Civil Liberties

NSA and FBI: Bosom Buddies in Creepiness



A while ago I wrote about an ACLU report that the NSA and FBI work hand-in-hand when it comes to domestic surveillance. The civil liberties organization reported that the NSA relies on the Bureau for much of the authority for its snooping within the country's virtual borders. Now, declassified Foreign Intelligence Surveillance Court orders make it clear that it's a two-way street. The documents illustrate how the FBI wields its authority on behalf of the NSA, and that it receives lots of information in return.

Says a 2006 order:

A verified application having been made by the Director of the Federal Bureau of Investigation (FBI) for an order pursuant to the Foreign Intelligence Surveillance Act of 1978…requiring the production to the National Security Agency (NSA) of the tangible things described below….
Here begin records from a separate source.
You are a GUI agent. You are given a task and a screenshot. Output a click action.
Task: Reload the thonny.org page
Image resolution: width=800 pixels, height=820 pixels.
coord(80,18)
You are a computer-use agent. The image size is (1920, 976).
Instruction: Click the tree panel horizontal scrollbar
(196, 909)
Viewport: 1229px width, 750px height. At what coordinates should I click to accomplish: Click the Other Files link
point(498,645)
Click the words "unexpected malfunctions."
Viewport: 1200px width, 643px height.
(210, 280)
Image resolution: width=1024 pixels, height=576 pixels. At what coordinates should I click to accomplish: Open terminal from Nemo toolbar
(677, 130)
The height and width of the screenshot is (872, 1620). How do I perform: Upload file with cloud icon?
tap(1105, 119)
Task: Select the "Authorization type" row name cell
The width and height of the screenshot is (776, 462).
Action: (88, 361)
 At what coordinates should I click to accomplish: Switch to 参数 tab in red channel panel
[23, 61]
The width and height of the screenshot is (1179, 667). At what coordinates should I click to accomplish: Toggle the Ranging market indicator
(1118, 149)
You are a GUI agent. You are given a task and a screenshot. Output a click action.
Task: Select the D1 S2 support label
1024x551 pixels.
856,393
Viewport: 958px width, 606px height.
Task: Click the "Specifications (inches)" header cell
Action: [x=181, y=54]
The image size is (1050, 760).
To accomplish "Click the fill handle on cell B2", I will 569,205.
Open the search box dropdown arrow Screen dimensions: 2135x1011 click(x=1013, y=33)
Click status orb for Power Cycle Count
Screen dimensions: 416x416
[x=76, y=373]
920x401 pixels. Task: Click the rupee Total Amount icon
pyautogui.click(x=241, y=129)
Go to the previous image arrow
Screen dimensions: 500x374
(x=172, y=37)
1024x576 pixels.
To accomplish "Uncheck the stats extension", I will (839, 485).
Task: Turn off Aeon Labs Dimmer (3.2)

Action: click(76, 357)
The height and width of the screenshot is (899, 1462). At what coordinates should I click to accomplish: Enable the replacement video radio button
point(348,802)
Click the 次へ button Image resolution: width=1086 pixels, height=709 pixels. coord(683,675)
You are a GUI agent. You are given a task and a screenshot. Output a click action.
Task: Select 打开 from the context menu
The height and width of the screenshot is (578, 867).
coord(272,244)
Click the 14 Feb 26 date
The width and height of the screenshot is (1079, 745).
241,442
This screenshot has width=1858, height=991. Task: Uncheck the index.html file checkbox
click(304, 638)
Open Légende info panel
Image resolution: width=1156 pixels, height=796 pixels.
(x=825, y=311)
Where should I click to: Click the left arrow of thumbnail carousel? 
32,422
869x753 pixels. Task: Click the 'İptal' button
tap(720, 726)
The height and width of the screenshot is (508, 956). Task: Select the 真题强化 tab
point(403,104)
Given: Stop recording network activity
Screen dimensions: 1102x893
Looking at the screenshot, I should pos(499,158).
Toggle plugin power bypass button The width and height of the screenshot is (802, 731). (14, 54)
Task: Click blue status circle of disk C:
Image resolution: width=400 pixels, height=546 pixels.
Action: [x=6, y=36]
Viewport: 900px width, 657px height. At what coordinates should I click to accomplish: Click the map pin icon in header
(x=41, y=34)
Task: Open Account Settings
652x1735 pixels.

The tangible things to be produced are all call-detail records or "telephony meta data"…

The order goes on to specify continued production of the data on an "ongoing daily basis."

It's a partnership made in privacy hell, with the spy agency originally established to snoop on foreign governments essentially borrowing the jurisdictional authority of the domestic law-enforcement agency.

And what does the FBI get for its efforts? "The Court understands that the NSA expects that it will continue to provide on average approximately three telephone numbers per day to the FBI," reads a footnote in a 2007 order. That's an annotation to an assurance that:

With respect to any information the FBI receives as a result of this Order (information that is passed or "tipped" to it by the NSA), the FBI shall follow minimization procedures set forth in The Attorney General's Guidelines for FBI National Security Investigations and Foreign Intelligence Collection.

So the FBI is supposed to control the intrusiveness of data collection it commissions the NSA to perform on its behalf in an arrangement that defies the jurisdictional boundaries established to keep spies focused outwards and away from the law-enforcement agencies that interact with the American people. Got it.

On the plus side, federal officials seem to play well together. That's nice.

More seriously, this illustrates the artificial and permeable nature of the firewalls supposedly established between government agencies to keep the use of certain powers within presumably appropriate limits, and to keep agencies from sharing information they have no business sharing. Yes, there are institutional turf battles and power struggles, but at the end of the day, it's all the government. And paper limitations are just obstacles to be worked around, redefined, or ignored.